Anna Paquin – Biografia
Anna Paquin, da bambina prodigio a "X-Men"
(Winnipeg, 24 luglio 1982)
È la classica bambina prodigio dalla carriera fulminante! Anna Helene Paquin nasce in Canada, ma quasi subito la famiglia si trasferisce in Nuova Zelanda, sua terra d’origine.
Dopo il divorzio dei genitori Anna va a vivere a Los Angeles con la madre per completare gli studi e si iscrive al Columbia College.
Lì conduce una normale vita da adolescente: le piacciono il rugby e la fotografia, ma senza mai tralasciare la sua grande passione per il cinema, che l’ha portata a recitare fin da bambina con successi strepitosi. Infatti a 10 anni interpreta magistralmente Flora McGrath, nel famosissimo “Lezioni di piano” (1993) di Jane Champion; nonostante sia il suo primo film, è così convincente da vincere un Oscar come Miglior Attrice non Protagonista, entrando subito nella classifica delle più giovani stelle dell’Academy Awards.
Tre anni dopo Franco Zeffirelli la sceglie per il ruolo della piccola Jane Eyre: è un altro successo che conferma la sua bravura. Segue una fase di stallo: ottiene ruoli di secondo piano in film famosi dai generi diversi, senza tuttavia ricalcare il ruolo centrale che aveva in passato.

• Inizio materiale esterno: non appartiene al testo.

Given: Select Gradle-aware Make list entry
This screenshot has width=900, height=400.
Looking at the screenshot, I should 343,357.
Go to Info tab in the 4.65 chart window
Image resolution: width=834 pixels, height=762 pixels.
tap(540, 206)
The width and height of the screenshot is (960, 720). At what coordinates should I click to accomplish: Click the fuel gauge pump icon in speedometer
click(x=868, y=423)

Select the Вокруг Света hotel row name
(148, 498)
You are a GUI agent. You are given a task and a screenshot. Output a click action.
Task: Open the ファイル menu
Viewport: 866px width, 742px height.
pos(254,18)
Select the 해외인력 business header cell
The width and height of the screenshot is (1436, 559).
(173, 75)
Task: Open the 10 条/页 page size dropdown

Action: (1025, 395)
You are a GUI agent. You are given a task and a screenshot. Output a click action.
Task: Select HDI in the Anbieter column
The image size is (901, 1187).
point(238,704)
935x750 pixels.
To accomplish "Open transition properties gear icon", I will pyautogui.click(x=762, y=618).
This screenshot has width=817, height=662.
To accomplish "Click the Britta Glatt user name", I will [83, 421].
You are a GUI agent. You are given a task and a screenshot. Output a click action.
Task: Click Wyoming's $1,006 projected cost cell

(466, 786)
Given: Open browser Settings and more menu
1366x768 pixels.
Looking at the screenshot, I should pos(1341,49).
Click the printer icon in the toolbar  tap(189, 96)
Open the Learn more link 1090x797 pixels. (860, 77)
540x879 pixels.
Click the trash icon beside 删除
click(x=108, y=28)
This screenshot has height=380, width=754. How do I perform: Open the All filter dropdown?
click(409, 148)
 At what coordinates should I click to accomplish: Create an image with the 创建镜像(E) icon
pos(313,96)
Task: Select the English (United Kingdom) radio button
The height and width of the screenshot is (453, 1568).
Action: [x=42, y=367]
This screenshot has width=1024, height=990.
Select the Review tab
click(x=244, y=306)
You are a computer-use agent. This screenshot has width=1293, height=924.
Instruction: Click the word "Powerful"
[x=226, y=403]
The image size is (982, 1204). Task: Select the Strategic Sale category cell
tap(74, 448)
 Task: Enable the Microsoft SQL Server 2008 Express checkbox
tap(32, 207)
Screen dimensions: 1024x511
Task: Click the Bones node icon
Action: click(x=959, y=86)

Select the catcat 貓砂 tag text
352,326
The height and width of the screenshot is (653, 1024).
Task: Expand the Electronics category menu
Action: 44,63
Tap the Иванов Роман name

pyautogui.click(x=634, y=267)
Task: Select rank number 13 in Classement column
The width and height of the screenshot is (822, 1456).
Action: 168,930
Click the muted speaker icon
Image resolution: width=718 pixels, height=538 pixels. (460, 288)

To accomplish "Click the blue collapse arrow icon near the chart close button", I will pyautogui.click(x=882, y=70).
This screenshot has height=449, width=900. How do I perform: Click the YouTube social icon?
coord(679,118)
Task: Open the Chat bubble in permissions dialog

Interpreta la Regina Elisabetta in “Amistad” (1997) di Steven Spielberg, e ottiene una piccola parte anche in “Bugie, baci, bambole & bastardi” (1998) di Anthony Drazan, dove ha l’occasione di lavorare con attori del calibro di Kevin Spacey, Robin Wright Penn.
Nel 1999 recita nel romantico “A Walk on the Moon – Complice la luna” per poi passare al comico con lacommedia teen “Kiss Me” (1999) di Robert Iscove.
Il 2000 è un anno importante: Gus Van Sant la sceglie per “Scoprendo Forrester”, sotto la regia di Cameron Crowe recita al fianco di Kate Hudson in “Quasi famosi - Almost Famous” e viene scelta per interpretare la mutante Rouge in “X-Men”, a cui seguiranno i sequel “X-Men 2” (2004) e “X-Men: Conflitto finale” (2006), i primi due diretti da Bryan Singer mentre il terzo d Brett Ratner.
Nel 2001 prende parte a “Buffalo Soldier” e nel 2002 a “Darkness”, stesso anno in cui Spike Lee la sceglie per “La 25° ora”.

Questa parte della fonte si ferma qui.